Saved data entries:
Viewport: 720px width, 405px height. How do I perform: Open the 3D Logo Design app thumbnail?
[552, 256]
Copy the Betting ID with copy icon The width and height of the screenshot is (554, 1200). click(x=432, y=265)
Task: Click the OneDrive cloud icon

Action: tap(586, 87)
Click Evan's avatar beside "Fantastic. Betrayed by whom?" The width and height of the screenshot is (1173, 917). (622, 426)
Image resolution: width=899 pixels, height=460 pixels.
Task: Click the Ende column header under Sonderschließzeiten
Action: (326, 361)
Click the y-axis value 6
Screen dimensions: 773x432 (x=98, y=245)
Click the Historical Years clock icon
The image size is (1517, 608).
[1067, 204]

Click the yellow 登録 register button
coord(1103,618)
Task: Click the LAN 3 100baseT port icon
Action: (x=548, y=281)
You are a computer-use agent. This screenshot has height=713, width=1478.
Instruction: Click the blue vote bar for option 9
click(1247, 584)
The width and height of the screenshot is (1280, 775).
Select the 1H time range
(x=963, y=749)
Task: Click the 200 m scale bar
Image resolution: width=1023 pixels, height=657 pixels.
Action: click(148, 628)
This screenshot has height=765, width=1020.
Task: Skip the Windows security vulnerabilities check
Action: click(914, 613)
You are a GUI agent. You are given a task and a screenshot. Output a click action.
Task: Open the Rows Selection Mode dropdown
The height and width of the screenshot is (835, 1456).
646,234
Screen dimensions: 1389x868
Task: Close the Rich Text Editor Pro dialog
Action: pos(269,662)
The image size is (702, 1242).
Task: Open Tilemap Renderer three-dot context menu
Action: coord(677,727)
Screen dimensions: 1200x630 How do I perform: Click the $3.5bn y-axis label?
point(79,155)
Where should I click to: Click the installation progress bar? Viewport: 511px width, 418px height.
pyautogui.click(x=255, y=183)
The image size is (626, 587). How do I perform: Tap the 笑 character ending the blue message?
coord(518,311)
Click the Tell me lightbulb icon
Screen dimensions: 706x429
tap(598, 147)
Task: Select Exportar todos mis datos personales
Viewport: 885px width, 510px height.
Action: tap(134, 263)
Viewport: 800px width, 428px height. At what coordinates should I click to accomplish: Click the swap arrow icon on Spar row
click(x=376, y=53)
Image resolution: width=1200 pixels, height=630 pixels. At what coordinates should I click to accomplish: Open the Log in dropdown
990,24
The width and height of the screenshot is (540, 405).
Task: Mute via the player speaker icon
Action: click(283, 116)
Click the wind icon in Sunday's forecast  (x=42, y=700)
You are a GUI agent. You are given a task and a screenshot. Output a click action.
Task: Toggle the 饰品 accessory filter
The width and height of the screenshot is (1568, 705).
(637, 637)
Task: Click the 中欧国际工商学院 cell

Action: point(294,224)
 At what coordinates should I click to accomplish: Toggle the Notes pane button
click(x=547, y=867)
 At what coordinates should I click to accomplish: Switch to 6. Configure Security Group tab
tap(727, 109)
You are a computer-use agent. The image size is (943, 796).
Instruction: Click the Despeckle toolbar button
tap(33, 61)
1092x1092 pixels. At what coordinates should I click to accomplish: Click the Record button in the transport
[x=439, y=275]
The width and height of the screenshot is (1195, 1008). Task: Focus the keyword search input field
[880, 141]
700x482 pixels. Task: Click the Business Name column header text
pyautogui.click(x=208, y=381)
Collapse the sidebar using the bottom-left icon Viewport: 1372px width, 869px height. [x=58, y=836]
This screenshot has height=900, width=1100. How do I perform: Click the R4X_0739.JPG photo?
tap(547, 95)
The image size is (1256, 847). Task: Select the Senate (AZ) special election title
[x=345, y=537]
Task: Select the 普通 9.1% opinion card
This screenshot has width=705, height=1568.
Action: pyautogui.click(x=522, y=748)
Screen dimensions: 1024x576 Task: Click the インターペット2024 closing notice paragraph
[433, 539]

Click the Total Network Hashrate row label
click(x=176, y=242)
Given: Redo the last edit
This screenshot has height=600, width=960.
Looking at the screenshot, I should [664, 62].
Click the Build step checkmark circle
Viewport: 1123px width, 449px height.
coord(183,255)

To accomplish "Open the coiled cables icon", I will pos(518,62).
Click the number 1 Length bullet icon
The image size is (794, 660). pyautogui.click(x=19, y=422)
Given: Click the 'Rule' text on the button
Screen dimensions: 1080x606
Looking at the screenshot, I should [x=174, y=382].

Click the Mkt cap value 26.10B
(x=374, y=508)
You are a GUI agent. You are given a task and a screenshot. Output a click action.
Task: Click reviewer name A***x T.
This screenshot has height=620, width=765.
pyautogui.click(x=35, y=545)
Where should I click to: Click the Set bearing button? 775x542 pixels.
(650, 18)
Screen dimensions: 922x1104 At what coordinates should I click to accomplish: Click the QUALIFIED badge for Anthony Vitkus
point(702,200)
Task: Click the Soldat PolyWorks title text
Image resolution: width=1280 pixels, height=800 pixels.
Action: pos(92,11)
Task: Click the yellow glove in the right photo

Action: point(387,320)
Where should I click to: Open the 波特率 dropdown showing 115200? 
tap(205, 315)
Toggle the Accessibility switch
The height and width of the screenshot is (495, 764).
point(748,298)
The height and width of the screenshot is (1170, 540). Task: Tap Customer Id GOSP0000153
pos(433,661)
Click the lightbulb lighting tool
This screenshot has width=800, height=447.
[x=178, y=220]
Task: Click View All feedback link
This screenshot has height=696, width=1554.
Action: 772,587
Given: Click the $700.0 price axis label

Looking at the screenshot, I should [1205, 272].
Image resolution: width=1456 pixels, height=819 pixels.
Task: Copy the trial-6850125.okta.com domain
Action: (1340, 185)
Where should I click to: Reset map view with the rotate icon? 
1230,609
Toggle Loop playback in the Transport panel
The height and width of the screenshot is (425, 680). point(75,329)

Task prompt: Starting with the first line of the records above, give back each line exactly until the line with "Task: Click the 200 m scale bar" has been given as well.

Answer section:
Viewport: 720px width, 405px height. How do I perform: Open the 3D Logo Design app thumbnail?
[552, 256]
Copy the Betting ID with copy icon The width and height of the screenshot is (554, 1200). click(x=432, y=265)
Task: Click the OneDrive cloud icon

Action: tap(586, 87)
Click Evan's avatar beside "Fantastic. Betrayed by whom?" The width and height of the screenshot is (1173, 917). (622, 426)
Image resolution: width=899 pixels, height=460 pixels.
Task: Click the Ende column header under Sonderschließzeiten
Action: (326, 361)
Click the y-axis value 6
Screen dimensions: 773x432 (x=98, y=245)
Click the Historical Years clock icon
The image size is (1517, 608).
[1067, 204]

Click the yellow 登録 register button
coord(1103,618)
Task: Click the LAN 3 100baseT port icon
Action: (x=548, y=281)
You are a computer-use agent. This screenshot has height=713, width=1478.
Instruction: Click the blue vote bar for option 9
click(1247, 584)
The width and height of the screenshot is (1280, 775).
Select the 1H time range
(x=963, y=749)
Task: Click the 200 m scale bar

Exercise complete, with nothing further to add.